Referees and controversies, Gasperini’s short memory

And there is another coach (Gasperini, Rome) who cried foul, calling it “unheard of absurdity” and other similar things, the concession of a goal by the opponent who was on a collision course with his goalkeeper with a dynamic that can be discussed but which is certainly much less borderline than a goal scored a few months earlier by one of his players (De Ketelaere against Milan) then branded as “extraordinary” because the attacker had climbed into the sky, mocking his colleague on the other side of the barricade (Fonseca, Milan) who protested about the push on his defender: “If the attempt is to talk about something else and not the match, and to bring tension, it’s not working.”

All against one, in short. Everyone against the referees. Who have their faults but who are now brought up even for free without anyone being there to defend them. 2025 ended with the dossier of the alleged wrongs suffered by Lazio complete with PEC and requests for institutional discussions and written clarifications.

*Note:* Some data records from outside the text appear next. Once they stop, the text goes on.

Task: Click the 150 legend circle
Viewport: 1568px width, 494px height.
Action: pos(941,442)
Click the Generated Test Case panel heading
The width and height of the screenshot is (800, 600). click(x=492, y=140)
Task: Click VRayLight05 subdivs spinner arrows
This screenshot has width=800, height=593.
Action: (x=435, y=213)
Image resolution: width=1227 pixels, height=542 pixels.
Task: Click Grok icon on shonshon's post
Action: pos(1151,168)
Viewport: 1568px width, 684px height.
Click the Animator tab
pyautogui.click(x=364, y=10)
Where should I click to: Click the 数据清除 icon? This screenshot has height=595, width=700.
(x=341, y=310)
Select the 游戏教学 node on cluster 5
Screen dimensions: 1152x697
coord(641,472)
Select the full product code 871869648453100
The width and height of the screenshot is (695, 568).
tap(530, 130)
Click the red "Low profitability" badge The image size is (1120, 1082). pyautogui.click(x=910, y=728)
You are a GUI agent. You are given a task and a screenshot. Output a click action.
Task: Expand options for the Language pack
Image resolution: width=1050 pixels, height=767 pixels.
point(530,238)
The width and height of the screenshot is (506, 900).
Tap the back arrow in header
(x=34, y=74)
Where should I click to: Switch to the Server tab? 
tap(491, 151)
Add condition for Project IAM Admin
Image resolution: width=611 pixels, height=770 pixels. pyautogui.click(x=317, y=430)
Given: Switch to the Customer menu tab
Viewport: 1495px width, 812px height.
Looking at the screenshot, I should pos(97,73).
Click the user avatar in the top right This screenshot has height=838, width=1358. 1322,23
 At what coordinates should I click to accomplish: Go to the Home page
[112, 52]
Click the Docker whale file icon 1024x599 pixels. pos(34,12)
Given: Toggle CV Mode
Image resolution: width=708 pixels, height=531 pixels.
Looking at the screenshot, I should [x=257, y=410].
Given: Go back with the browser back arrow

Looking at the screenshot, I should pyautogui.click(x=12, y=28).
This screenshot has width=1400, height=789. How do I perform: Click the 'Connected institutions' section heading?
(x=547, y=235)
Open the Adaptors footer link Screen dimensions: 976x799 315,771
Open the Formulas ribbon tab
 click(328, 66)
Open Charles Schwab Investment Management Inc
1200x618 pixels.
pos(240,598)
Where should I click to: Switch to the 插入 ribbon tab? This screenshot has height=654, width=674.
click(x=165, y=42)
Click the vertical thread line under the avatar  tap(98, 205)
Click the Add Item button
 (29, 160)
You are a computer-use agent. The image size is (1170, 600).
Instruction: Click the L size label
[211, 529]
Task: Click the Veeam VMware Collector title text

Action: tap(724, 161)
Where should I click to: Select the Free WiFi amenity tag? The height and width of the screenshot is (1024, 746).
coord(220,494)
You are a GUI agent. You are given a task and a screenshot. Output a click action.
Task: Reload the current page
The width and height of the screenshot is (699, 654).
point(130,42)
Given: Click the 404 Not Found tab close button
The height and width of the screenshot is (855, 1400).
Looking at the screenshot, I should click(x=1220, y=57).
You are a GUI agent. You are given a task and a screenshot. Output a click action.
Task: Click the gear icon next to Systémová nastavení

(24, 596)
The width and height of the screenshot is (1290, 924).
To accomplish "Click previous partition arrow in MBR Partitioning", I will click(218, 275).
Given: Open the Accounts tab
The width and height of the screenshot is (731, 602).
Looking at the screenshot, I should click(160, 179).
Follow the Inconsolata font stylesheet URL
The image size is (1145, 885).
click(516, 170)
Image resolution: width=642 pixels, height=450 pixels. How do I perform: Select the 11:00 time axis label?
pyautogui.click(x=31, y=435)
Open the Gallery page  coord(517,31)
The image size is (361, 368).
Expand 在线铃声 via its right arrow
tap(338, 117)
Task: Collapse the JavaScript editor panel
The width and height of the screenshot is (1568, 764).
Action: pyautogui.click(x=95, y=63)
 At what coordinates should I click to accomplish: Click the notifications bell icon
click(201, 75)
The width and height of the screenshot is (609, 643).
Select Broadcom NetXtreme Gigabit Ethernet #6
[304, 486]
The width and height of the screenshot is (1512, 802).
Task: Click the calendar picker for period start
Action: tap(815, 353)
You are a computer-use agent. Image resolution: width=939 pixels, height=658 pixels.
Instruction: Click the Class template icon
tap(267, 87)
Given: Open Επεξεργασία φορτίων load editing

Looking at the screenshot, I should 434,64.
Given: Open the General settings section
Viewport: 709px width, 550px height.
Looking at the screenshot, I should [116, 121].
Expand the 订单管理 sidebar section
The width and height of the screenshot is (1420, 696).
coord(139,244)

The fault? A series of episodes largely decided correctly by the referee and VAR such as the failure to award the penalty in the frantic final at San Siro against Milan (that certainly would have been a scandal), the confirmation of the equalizer for Udinese after a non-punishable touch of the attacker’s arm, the expulsions of Parma which could have been three and not just two and so on.

The weakness of the AIA and the referees with no one to defend them

A toxic, unbreathable climate. What it is the son of is quite clear: the AIA is experiencing one of the moments of greatest political weakness in its history and it is a vessel that everyone thinks they can board and attack at will. There are those who do it within a broader battle of sports politics and those who do it for convenience. In the middle there is a group of referees who are on average young and whose average level, especially in the VAR room, is not yet sufficient. The problem is that it is a situation that has been known for some time and on which the designer Rocchi is working, trying to speed up the process.

He is in the fifth year of his mandate, it could be the last or not, it also depends on the tensions and investigations affecting the association. In any case, his care has produced a group of emerging players who are now ready for the big matches to join the latest “great old men”. In a normal country it should be recognized, as should the effort at transparency that leads the head of the referees to declare his team’s mistakes every week and to underline when things are done well.

In theory, others, including professionals and communications workers, should trust what he says and makes people listen. In reality everyone goes their own way and Rocchi goes from reliable when he says he’s right to inadequate when he says he’s wrong. And we start again from the beginning, throwing into the debate arguments often without any regulatory basis passed off as truth. The elders explain that it has always been like this, since the dawn of time, but this does not mean that one must resign. The referees make mistakes, the VAR has raised the level of expectations and controversies and yet a review of the rules wouldn’t be bad before appearing in public to judge their work.